_WHAT YOU ARE ASKED TO DO_
Find the string "link" in the listing and report every line that has it.
Start of RECORDS FOR PROCESSING
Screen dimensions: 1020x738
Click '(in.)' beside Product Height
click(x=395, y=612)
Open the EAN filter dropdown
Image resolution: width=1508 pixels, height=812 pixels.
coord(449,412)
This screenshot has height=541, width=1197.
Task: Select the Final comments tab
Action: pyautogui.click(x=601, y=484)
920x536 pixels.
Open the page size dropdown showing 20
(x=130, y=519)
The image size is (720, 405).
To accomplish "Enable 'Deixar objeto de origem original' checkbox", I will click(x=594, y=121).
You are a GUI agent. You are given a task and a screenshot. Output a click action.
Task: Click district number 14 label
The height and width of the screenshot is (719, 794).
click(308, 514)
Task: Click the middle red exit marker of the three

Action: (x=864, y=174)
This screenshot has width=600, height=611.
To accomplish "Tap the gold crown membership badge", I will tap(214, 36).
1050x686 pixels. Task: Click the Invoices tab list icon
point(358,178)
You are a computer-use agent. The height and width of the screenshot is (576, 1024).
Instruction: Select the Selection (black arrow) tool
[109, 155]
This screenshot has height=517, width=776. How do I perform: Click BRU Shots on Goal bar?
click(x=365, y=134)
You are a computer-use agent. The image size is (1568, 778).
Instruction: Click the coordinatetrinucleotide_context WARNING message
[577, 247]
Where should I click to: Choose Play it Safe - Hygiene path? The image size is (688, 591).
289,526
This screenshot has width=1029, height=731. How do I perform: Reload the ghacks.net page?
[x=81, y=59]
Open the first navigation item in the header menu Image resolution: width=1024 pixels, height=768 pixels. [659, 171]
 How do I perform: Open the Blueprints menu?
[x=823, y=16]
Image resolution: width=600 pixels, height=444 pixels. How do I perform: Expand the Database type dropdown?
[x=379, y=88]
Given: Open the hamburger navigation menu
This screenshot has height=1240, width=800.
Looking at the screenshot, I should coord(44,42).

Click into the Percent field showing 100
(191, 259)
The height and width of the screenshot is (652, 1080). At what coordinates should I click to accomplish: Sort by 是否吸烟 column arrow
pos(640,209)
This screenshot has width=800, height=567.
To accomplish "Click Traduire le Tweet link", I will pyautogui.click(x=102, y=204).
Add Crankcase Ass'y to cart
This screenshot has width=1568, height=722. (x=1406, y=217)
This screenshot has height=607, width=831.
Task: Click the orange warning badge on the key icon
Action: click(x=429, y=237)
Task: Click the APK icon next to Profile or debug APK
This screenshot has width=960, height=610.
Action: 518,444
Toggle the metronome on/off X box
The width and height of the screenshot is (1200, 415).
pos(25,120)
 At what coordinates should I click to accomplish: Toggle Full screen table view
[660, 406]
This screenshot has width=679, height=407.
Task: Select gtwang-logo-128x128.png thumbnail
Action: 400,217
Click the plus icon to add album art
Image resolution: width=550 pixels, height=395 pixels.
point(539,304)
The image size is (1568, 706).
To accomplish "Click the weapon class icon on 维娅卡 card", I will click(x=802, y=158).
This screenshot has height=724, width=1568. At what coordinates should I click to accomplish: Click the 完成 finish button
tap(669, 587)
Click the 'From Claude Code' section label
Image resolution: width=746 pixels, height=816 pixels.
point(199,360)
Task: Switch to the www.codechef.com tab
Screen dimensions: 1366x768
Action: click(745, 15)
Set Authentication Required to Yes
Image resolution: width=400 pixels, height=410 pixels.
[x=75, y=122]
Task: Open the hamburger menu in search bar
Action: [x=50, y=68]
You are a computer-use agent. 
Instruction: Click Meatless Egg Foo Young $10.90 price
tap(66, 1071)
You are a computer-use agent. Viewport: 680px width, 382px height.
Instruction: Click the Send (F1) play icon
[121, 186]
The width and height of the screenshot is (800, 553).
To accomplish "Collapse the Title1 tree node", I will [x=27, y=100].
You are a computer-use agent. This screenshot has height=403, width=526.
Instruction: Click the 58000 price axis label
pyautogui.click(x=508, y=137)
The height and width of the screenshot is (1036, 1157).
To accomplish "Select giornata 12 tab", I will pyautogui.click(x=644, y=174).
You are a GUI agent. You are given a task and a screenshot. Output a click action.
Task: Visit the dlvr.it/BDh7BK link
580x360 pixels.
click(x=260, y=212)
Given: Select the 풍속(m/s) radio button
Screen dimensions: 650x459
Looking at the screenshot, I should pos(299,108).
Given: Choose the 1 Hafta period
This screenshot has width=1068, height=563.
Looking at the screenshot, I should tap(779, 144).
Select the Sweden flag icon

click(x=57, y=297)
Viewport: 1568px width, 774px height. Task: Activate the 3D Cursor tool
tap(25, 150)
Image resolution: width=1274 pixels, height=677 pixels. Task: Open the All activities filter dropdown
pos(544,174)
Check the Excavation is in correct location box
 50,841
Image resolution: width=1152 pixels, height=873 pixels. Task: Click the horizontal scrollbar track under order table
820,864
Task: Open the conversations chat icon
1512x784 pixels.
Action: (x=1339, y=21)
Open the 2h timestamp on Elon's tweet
End of RECORDS FOR PROCESSING
_EXERCISE OUTPUT_
To accomplish "Click Traduire le Tweet link", I will pyautogui.click(x=102, y=204).
Task: Visit the dlvr.it/BDh7BK link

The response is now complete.